Article
Updated by Tom Clegg over 4 years ago
This is preferred for current versions of Arvados:
AddedScratch: 0 # portion added separately
IncludedScratch: 100000000000 # portion included with node type
AddedScratch: 100000000000 # portion added separately
IncludedScratch: 0 # portion included with node type
This has the same effect as the first example, and is useful if you're trying to make the same config file work with an older version of Arvados that doesn't pay attention to Included/Attached:
Scratch: 100000000000 # total
IncludedScratch: 100000000000 # portion included with node type
Updated by Javier Bértoli over 4 years ago
- % Done changed from 0 to 100
- Assigned To changed from Javier Bértoli to Peter Amstutz
- Status changed from In Progress to Feedback
- Category set to Deployment
Should be fixed in commit 1d2304b@packer, branch compute-image-simplified-script and pushed via commit 9c740af@saltstack
On a running compute image:
root@ip-10-255-254-215:~# df -h Filesystem Size Used Avail Use% Mounted on ... /dev/nvme1n1p1 7.7G 1.6G 5.8G 22% / ... /dev/mapper/tmp 47G 81M 47G 1% /tmp
Testing with this job, waiting for it to finish to see if all is OK and close this issue.
Updated by Peter Amstutz over 4 years ago
- Status changed from Feedback to Resolved
This is working. The job failed because it ran out of RAM, but I can see from the stats that it used 10 GB of disk, when the root disk only have 5 GB available, so clearly it was using the scratch space.

Tasks
1) Answer these questions from the Arvados thread:
(a) What status did Javier Bértoli's update change the issue to?
(b) According to Peter Amstutz, how much disk did the job use?
(c) What category was set for the issue?
2) Retype the part of the Arvados thread between "Updated by Peter" and "the scratch space.", inclusive.
Nothing in the listing is used here.

Data segment
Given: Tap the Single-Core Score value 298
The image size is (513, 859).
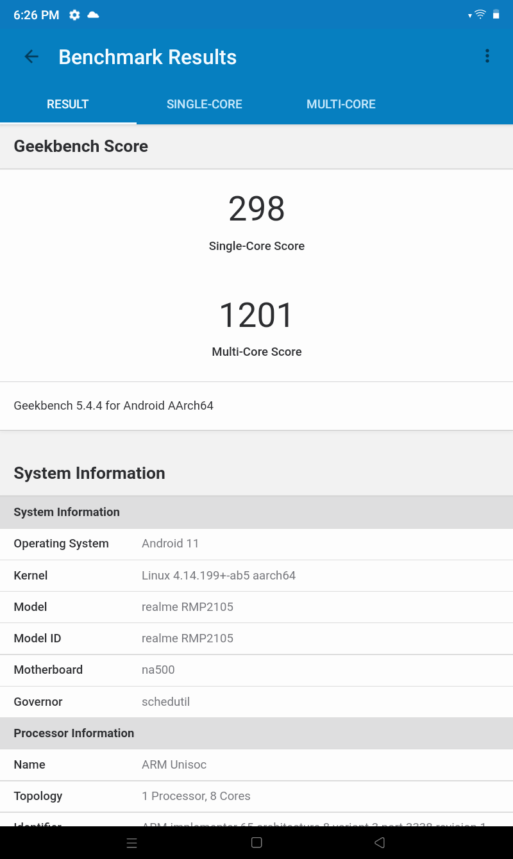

Answers to the exercises
1)
(a) Feedback
(b) 10 GB
(c) Deployment

2)
Updated by Peter Amstutz over 4 years ago
- Status changed from Feedback to Resolved
This is working. The job failed because it ran out of RAM, but I can see from the stats that it used 10 GB of disk, when the root disk only have 5 GB available, so clearly it was using the scratch space.